The huge government investment in subprime mortgages achieved its purpose. Home ownership in the U.S. increased to 69% from 65% (where it had been for 30 years). But it also led to the biggest housing bubble in American history. This bubble, which lasted from 1997 to 2007, also created a huge private market for mortgage-backed securities (MBS) based on pools of subprime loans.

As housing bubbles grow, rising prices suppress delinquencies and defaults. People who could not meet their mortgage obligations could refinance or sell, because their houses were now worth more.



Associated Press
Millionaire rap mogul Russell Simmons (center) joins the anti-Wall Street protests.

Accordingly, by the mid-2000s, investors had begun to notice that securities based on subprime mortgages were producing the high yields, but not showing the large number of defaults, that are usually associated with subprime loans. This triggered strong investor demand for these securities, causing the growth of the first significant private market for MBS based on subprime and other risky mortgages.

By 2008, Mr. Pinto has shown, this market consisted of about 7.8 million subprime loans, somewhat less than one-third of the 27 million that were then outstanding. The private financial sector must certainly share some blame for the financial crisis, but it cannot fairly be accused of causing that crisis when only a small minority of subprime and other risky mortgages outstanding in 2008 were the result of that private activity.

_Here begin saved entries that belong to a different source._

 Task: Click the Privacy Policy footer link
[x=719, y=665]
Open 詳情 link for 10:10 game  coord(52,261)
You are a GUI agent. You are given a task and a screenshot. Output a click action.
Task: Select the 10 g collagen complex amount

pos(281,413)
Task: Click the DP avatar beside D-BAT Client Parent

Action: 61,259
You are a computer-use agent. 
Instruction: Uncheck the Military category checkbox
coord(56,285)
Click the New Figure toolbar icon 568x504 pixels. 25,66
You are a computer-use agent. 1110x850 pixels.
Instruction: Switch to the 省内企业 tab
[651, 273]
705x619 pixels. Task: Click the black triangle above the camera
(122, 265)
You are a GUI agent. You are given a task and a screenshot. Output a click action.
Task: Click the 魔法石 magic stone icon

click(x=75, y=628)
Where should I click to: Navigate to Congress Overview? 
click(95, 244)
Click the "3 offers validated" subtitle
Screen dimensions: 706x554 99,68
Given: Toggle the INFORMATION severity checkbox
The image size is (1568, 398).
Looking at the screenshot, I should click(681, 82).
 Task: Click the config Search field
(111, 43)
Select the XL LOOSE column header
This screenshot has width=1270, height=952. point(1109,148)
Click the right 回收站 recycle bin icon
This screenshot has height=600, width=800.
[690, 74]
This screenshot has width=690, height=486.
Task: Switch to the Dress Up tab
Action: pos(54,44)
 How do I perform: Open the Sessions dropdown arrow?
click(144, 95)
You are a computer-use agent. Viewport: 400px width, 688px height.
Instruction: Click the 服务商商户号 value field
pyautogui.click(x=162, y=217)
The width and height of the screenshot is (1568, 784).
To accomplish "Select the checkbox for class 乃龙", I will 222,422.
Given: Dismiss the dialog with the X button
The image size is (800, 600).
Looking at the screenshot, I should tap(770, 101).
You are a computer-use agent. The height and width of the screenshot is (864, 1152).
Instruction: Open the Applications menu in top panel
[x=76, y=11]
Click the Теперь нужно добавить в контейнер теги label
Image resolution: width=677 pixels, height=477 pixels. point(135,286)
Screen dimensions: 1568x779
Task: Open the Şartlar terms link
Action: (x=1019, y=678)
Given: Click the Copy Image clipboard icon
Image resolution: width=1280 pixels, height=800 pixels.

When the bubble deflated in 2007, an unprecedented number of weak mortgages went into default, driving down housing prices throughout the U.S. and throwing Fannie and Freddie into insolvency. Seeing these sudden losses, investors fled from the market for privately issued MBS, and mark-to-market accounting required banks and others to write down the value of their mortgage-backed assets to the distress levels in a market that now had few buyers. This raised questions about the solvency and liquidity of the largest financial institutions and began a period of great investor anxiety.

The government's rescue of Bear Stearns in March 2008 temporarily calmed the market. But it created significant moral hazard: Market participants were led to believe that the government would rescue all large financial institutions. When Lehman Brothers was allowed to fail in September, investors panicked. They withdrew their funds from the institutions that held large amounts of privately issued MBS, causing banks and others—such as investment banks, finance companies and insurers—to hoard cash against the risk of further withdrawals. Their refusal to lend to one another in these conditions froze credit markets, bringing on what we now call the financial crisis.

The narrative that came out of these events—largely propagated by government officials and accepted by a credulous media—was that the private sector's greed and risk-taking caused the financial crisis and the government's policies were not responsible. This narrative stimulated the punitive Dodd-Frank Act—fittingly named after Congress's two key supporters of the government's destructive housing policies. It also gave us the occupiers of Wall Street.

Mr. Wallison is a senior fellow at the American Enterprise Institute. He was a member Financial Crisis Inquiry Commission and dissented from the majority's report.